- _Work to complete_:
Please write out every entry below exactly, leaving out any pictures.

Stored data

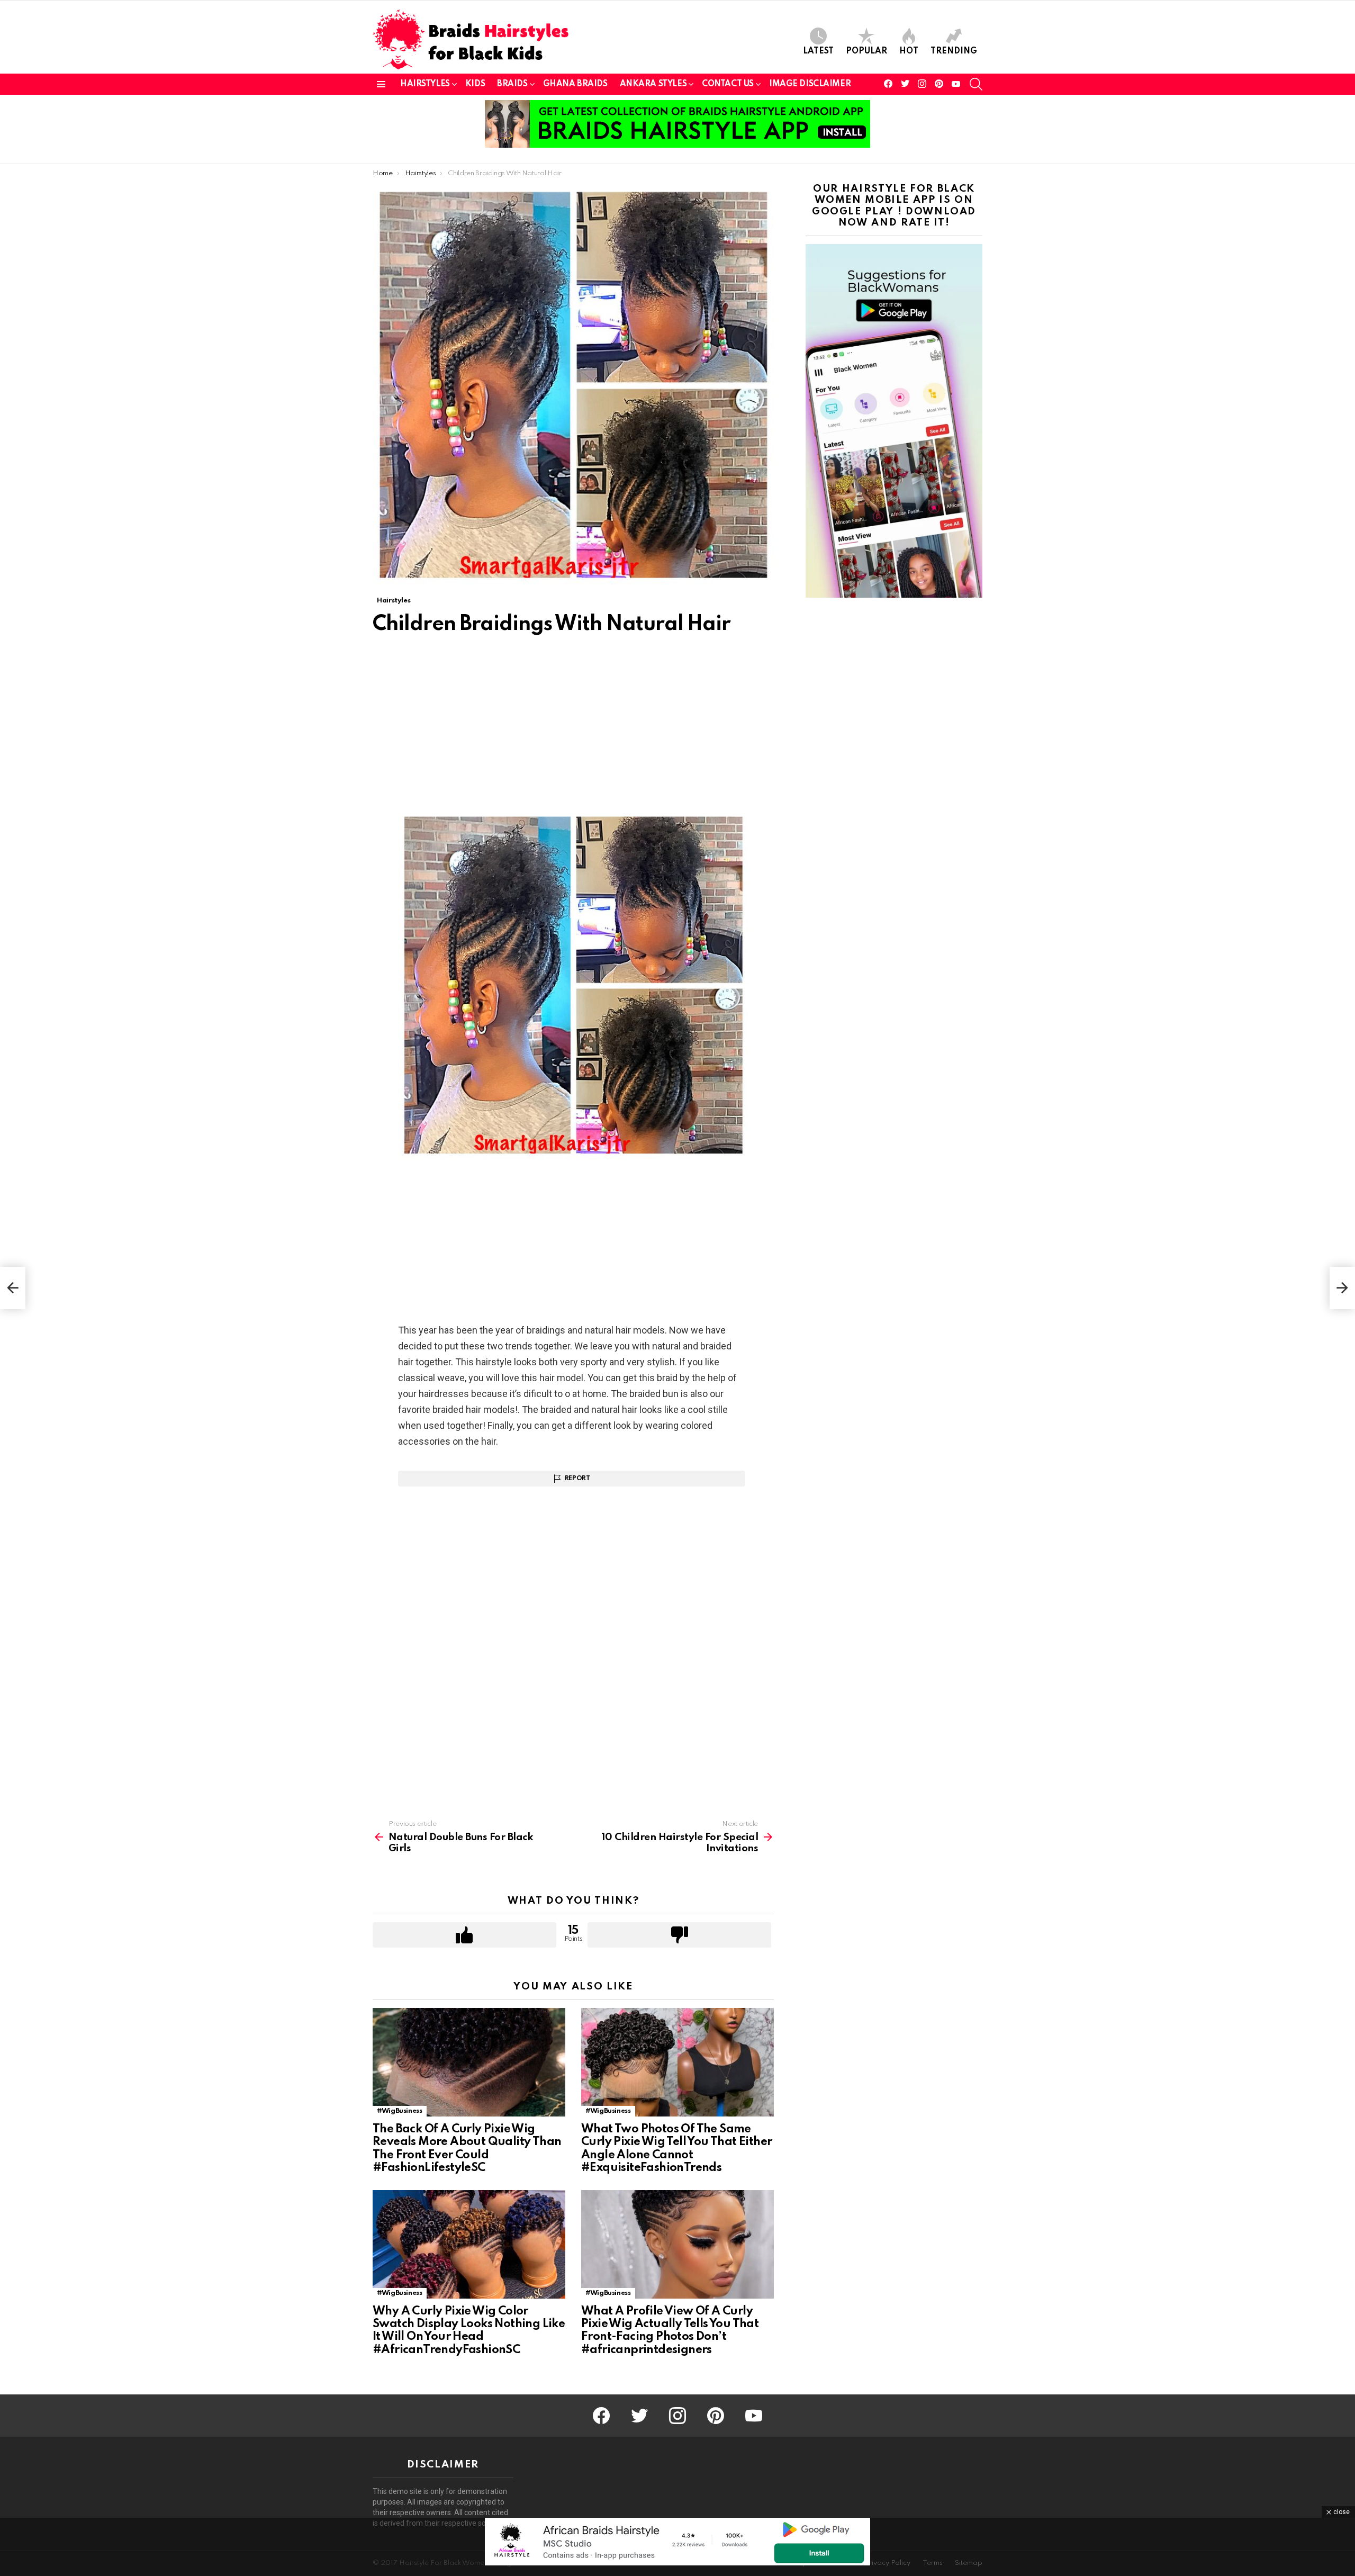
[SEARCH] (976, 84)
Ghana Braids (575, 84)
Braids (512, 84)
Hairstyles (425, 84)
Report (577, 1478)
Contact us (728, 84)
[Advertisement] (573, 730)
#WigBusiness (399, 2110)
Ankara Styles (653, 84)
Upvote (464, 1935)
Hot (908, 51)
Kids (475, 84)
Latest (818, 51)
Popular (866, 51)
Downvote (679, 1935)
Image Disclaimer (810, 84)
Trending (954, 51)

- _Output of the exercise_:
[SEARCH] (976, 84)
Ghana Braids (575, 84)
Braids (512, 84)
Hairstyles (425, 84)
Report (577, 1478)
Contact us (728, 84)
[Advertisement] (573, 730)
#WigBusiness (399, 2110)
Ankara Styles (653, 84)
Upvote (464, 1935)
Hot (908, 51)
Kids (475, 84)
Latest (818, 51)
Popular (866, 51)
Downvote (679, 1935)
Image Disclaimer (810, 84)
Trending (954, 51)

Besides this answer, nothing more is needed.